The little memorandum-book which Sam Clemens bought, probably at the next daylight landing, still exists--the same that he says "fairly bristled with the names of towns, points, bars, islands, bends, reaches, etc."; but it made his heart ache to think he had only half the river set down, for, as the watches were four hours off and four hours on, there were the long gaps where he had slept.

It is not easy to make out the penciled notes today. The small, neat writing is faded, and many of them are in an abbreviation made only for himself. It is hard even to find these examples to quote:


One-fourth less 3[3]--run shape of upper bar and go into the low place in the willows about 200 (ft.) lower down than last year.


Six or eight feet more water. Shape bar till high timber on towhead gets nearly even with low willows. Then hold a little open on right of low willows--run 'em close if you want to, but come out 200 yards when you get nearly to head of towhead.

The average mind would not hold a single one of these notes ten seconds, yet by the time he reached St. Louis he had set down pages that to-day make one's head weary even to contemplate. And those long four-hour gaps where he had been asleep--they are still there; and now, after nearly sixty years, the old heartache is still in them. He must have bought a new book for the next trip and laid this one away.

To the new "cub" it seemed a long way to St.

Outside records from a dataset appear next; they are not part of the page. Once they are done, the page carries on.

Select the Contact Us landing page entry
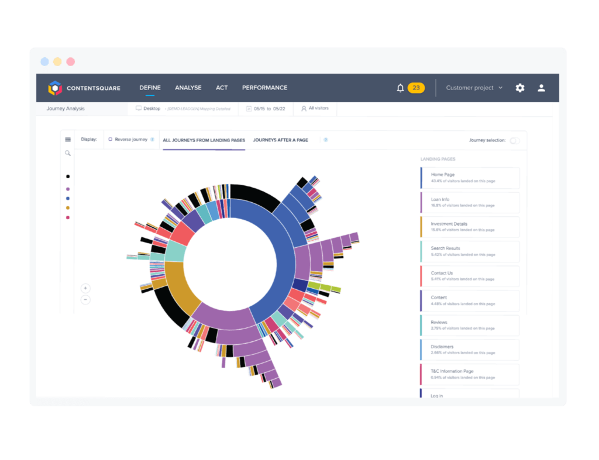This screenshot has height=460, width=599. click(x=470, y=276)
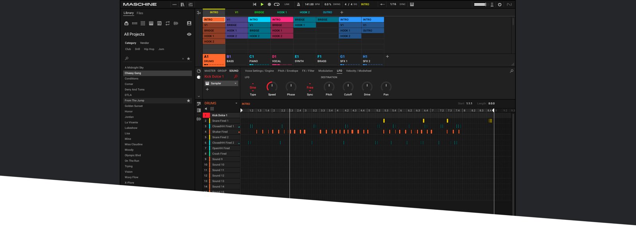Toggle the metronome icon
This screenshot has width=636, height=246.
point(298,4)
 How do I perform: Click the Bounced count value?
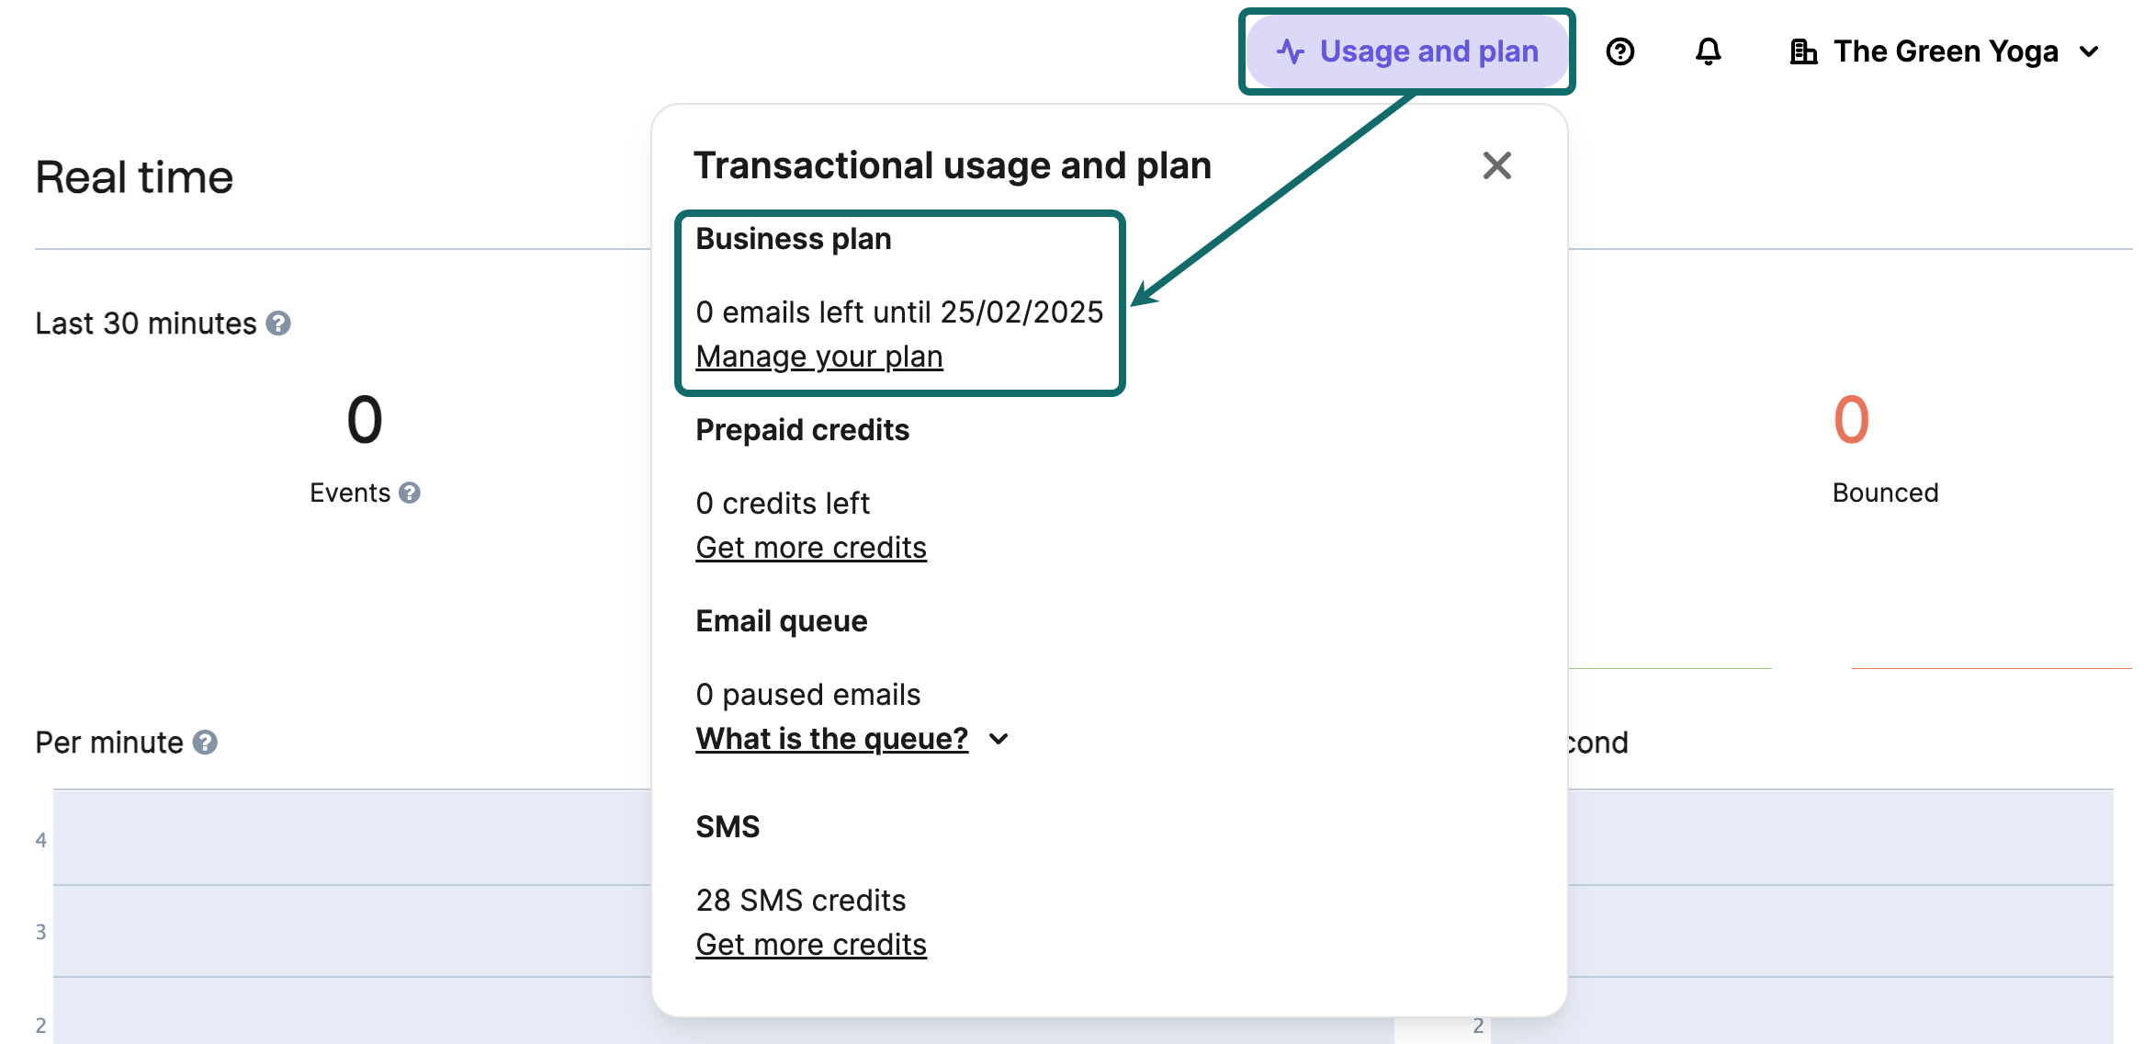[1851, 420]
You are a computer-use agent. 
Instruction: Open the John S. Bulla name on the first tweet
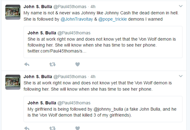pos(38,7)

Louis that first trip, but in the end it was rather grand to come steaming up to the big, busy city, with its thronging waterfront flanked with a solid mile of steamboats, and to nose one's way to a place in that stately line.

At St. Louis, Sam borrowed from his brother-in-law the one hundred dollars he had agreed to pay, and so closed his contract with Bixby. A few days later his chief was engaged to go on a very grand boat indeed--a "sumptuous temple," he tells us, all brass and inlay, with a pilot-house so far above the water that he seemed perched on a mountain. This part of learning the river was worth while; and when he found that the regiment of natty servants respectfully "sir'd" him, his happiness was complete.

But he was in the depths again, presently, for when they started down the river and he began to take account of his knowledge, he found that he had none. Everything had changed--that is, he was seeing it all from the other direction. What with the four-hour gaps and this transformation, he was lost completely.

How could the easy-going, dreamy, unpractical man whom the world knew as Mark Twain ever have persisted against discouragement like that to acquire the vast, the absolute, limitless store of information necessary to Mississippi piloting? The answer is that he loved the river, the picturesqueness and poetry of a steamboat, the ease and glory of a pilot's life; and then, in spite of his own later claims to the contrary, Samuel Clemens, boy and man, in the work suited to his tastes and gifts, was the most industrious of persons.